[Opening Supplied records section]

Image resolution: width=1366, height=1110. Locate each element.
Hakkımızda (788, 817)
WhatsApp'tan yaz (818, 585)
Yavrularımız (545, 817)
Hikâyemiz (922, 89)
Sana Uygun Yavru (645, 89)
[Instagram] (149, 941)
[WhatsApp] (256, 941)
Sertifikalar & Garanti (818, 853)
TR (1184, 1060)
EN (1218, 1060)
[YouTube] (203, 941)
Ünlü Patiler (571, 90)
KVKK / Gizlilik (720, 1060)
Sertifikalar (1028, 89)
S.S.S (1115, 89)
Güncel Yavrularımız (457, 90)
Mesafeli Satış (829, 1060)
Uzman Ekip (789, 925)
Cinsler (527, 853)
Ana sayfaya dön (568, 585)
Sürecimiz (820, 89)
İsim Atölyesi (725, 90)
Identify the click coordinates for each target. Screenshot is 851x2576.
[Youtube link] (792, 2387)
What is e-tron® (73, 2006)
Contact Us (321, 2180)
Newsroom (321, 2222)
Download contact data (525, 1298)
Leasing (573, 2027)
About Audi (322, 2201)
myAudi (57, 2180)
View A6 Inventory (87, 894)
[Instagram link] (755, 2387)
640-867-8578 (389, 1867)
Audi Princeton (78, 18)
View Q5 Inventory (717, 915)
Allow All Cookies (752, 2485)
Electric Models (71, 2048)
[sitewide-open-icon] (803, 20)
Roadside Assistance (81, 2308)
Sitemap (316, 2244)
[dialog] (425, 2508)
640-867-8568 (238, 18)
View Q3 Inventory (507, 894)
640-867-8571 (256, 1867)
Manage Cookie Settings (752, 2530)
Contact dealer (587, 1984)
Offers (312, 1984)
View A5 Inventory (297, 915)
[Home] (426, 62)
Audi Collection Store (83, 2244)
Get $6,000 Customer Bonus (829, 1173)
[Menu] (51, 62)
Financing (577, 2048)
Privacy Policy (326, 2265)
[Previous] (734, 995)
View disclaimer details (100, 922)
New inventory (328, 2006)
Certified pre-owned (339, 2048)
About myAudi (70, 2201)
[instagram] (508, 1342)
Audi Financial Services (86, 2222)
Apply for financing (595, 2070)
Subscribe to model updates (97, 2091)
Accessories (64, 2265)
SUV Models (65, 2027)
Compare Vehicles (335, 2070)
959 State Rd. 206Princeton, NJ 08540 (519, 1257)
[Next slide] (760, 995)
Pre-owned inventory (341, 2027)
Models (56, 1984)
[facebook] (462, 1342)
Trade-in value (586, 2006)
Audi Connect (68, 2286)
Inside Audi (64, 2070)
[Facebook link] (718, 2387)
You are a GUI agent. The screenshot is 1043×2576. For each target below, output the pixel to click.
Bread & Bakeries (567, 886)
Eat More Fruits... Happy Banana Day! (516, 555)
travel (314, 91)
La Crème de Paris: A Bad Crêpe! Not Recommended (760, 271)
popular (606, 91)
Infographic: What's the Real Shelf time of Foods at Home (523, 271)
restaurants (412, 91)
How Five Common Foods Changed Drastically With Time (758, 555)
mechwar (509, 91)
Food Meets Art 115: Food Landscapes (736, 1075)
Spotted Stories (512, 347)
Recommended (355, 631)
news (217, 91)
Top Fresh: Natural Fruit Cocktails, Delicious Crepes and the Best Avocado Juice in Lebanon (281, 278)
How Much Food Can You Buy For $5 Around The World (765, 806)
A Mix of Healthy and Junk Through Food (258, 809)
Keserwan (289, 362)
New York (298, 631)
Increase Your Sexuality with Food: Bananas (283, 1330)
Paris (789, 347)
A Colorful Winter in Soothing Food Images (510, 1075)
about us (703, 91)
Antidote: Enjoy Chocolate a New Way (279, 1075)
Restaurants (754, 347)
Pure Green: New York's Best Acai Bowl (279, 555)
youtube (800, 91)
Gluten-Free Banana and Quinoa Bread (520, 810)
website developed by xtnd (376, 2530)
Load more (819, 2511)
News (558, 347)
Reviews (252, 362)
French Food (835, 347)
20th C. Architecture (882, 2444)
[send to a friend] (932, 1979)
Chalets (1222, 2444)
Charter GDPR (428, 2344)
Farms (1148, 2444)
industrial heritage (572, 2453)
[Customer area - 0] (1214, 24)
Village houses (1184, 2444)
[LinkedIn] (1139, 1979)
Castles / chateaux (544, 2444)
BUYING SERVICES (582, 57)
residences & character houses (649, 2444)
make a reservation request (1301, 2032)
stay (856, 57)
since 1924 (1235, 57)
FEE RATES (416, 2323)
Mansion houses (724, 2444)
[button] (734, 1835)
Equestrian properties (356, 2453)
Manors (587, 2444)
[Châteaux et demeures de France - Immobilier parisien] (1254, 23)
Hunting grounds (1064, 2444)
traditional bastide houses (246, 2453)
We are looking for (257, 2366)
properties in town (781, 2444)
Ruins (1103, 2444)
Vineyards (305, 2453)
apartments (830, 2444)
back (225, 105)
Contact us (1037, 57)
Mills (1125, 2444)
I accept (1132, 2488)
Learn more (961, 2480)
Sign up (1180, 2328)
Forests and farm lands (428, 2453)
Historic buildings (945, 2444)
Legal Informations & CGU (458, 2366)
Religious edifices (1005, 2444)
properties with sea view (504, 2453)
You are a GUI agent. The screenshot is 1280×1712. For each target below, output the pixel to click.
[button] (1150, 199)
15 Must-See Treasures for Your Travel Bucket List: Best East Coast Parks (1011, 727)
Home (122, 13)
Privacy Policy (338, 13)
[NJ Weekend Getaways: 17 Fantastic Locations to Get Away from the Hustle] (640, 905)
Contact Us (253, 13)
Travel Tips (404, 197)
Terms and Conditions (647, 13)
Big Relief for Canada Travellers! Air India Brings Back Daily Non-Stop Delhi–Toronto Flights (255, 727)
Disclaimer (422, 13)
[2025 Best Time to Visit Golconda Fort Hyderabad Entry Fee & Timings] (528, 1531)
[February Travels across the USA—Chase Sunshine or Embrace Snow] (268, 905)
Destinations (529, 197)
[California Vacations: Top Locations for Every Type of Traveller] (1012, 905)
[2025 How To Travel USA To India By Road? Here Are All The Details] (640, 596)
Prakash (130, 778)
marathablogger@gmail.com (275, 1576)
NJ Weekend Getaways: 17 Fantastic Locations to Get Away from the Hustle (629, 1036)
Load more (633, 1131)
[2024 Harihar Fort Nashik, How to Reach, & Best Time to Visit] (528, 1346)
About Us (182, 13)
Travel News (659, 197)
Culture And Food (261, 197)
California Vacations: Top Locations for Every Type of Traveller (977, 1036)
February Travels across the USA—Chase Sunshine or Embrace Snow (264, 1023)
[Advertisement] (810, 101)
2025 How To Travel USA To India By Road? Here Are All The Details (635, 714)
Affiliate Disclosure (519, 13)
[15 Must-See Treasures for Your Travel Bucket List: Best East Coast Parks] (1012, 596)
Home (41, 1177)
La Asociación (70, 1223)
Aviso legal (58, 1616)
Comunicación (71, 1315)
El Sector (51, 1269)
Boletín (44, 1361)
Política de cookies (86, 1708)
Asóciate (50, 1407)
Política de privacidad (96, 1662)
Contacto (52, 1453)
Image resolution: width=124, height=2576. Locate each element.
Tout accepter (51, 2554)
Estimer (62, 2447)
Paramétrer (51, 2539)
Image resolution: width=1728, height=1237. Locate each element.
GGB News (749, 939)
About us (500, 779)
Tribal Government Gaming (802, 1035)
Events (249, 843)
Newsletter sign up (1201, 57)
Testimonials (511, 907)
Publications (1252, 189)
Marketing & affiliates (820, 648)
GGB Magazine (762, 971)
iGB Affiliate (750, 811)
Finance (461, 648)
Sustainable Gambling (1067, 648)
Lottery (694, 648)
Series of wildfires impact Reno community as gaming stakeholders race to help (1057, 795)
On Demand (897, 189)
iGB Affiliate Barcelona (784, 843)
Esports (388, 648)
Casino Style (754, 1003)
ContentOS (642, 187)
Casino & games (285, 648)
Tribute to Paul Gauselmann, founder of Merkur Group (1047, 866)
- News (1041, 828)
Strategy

[Closing Supplied records section]

There is a line with "Food Meets Art" and a line with "20th C. Architecture (882, 2444)" above. Copy exactly those two lines and all lines between them, with nothing else.

## Solution to this exercise
Food Meets Art 115: Food Landscapes (736, 1075)
Spotted Stories (512, 347)
Recommended (355, 631)
news (217, 91)
Top Fresh: Natural Fruit Cocktails, Delicious Crepes and the Best Avocado Juice in Lebanon (281, 278)
How Much Food Can You Buy For $5 Around The World (765, 806)
A Mix of Healthy and Junk Through Food (258, 809)
Keserwan (289, 362)
New York (298, 631)
Increase Your Sexuality with Food: Bananas (283, 1330)
Paris (789, 347)
A Colorful Winter in Soothing Food Images (510, 1075)
about us (703, 91)
Antidote: Enjoy Chocolate a New Way (279, 1075)
Restaurants (754, 347)
Pure Green: New York's Best Acai Bowl (279, 555)
youtube (800, 91)
Gluten-Free Banana and Quinoa Bread (520, 810)
website developed by xtnd (376, 2530)
Load more (819, 2511)
News (558, 347)
Reviews (252, 362)
French Food (835, 347)
20th C. Architecture (882, 2444)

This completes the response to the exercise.